Nos programas de migração temporária de mão-de-obra, a força de trabalho dos trabalhadores é capturada primeiro nas fronteiras, e depois é explorada pelo empregador. Negar o status de migrante permanente aos trabalhadores garante o fornecimento constante de mão-de-obra barata. As fronteiras não pretendem excluir a todos as pessoas, e sim criar condições de "deportabilidade", o que aumenta a precariedade social e trabalhista. Estes trabalhadores são rotulados como trabalhadores "estrangeiros", promovendo a xenofobia racista contra eles, inclusive por parte de outros trabalhadores. Os trabalhadores imigrantes são temporários, mas a migração temporária está se tornando o modelo da migração neoliberal permanente conduzida pelo Estado.

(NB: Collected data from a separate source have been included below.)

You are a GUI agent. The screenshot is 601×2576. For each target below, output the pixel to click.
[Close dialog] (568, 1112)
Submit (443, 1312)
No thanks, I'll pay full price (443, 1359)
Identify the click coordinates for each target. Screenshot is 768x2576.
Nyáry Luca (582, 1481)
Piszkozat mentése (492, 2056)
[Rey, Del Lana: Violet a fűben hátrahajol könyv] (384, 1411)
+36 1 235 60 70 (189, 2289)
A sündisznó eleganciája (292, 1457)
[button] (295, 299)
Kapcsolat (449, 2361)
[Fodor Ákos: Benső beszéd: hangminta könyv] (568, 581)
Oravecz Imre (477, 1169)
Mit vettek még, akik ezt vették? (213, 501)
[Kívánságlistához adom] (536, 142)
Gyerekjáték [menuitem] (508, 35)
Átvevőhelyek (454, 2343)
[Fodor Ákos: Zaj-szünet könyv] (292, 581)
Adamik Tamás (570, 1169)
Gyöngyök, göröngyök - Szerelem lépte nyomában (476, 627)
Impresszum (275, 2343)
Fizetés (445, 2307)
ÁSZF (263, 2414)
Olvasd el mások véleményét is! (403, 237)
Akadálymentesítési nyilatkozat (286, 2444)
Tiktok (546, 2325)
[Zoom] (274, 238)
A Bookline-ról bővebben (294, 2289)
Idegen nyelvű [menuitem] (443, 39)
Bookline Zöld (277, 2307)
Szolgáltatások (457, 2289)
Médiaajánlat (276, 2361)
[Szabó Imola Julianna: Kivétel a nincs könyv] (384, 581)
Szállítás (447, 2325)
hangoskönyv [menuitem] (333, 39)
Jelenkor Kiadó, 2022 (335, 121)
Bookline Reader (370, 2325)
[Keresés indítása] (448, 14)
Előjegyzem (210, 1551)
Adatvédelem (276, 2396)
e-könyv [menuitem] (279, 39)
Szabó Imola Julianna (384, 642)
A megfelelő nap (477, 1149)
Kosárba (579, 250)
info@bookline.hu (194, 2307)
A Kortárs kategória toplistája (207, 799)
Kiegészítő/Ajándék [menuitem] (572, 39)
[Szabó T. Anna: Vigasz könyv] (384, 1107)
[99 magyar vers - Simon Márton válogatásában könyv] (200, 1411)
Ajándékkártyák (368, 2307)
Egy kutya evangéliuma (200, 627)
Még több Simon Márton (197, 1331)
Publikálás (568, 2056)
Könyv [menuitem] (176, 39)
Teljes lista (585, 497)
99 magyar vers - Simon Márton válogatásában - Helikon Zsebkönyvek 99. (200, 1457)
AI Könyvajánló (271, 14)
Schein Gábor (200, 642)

As reparações devem incluir o fim das fronteiras

"É imoral que os ricos falem sobre seus filhos e netos futuros quando os filhos do Sul Global estão a morrer". - Asad Rehman

As discussões sobre a criação de sistemas político-econômicos mais justos e sustentáveis se centraram ao redor do Green New Deal (Novo Acordo Verde). A maioria das propostas de políticas públicas para um Green New Deal nos EUA, Canadá, Reino Unido e a UE articulam a necessidade de enfrentar simultaneamente a desigualdade econômica, a injustiça social e a crise climática, transformando o nosso sistema extrativista e explorador em uma sociedade de baixo carbono, feminista, operária e comunitária, baseada no cuidado. Enquanto o Green New Deal entende que a crise climática e a crise do capitalismo estão interligadas  - e não são uma dicotomia entre "o meio ambiente versus a economia", uma das suas principais falhas é o escopo limitado. Como escrevem Harpreet Kaur Paul e Dalia Gebrial, "em grande medida, o Green New Deal tem estado preso aos imaginários nacionais".

Qualquer Green New Deal que não seja internacionalista corre o risco de perpetuar o apartheid climático e a dominação imperialista no nosso mundo que se  aquece. Os países ricos precisam reequilibrar as dimensões globais e assimétricas da dívida climática, dos acordos comerciais e financeiros injustos, da subjugação militar, do apartheid das vacinas, da exploração da mão-de-obra e da militarização das fronteiras.

É impossível pensar nas fronteiras fora do estado-nação moderno e do seu envolvimento com imperialismo, capitalismo, raça, casta, gênero, sexualidade e capacitismo. As fronteiras não são sequer linhas fixas que demarcam territórios. Os sistemas de fronteira estão cada vez mais estratificados com a vigilância por drones, interceptação de barcos de migrantes e controles de segurança que vão muito além dos limites territoriais dos Estados. Da Austrália, que transfere os imigrantes detidos ao redor da Oceania para a Fortaleza Europa, terceirizando a vigilância e a interdição do Sahel e o Oriente Médio, as cartografias mutáveis demarcam o nosso presente colonial.

Talvez o mais ofensivo seja que, quando entram em pânico por causa das "crises nas fronteiras", os países coloniais se colocam como vítimas. Contudo, o genocídio, o deslocamento e o movimento de milhões de pessoas foram desigualmente estruturados pelo colonialismo durante três séculos, com os colonizadores europeus nas Américas e na Oceania, o comércio transatlântico de pessoas escravizadas oriundas da África e os trabalhadores asiáticos sob o regime de servidão forçada. Império, escravidão e servidão são hoje os alicerces do apartheid mundial, e determinam quem pode viver onde e em quais condições. As fronteiras são estruturadas para manter esse apartheid.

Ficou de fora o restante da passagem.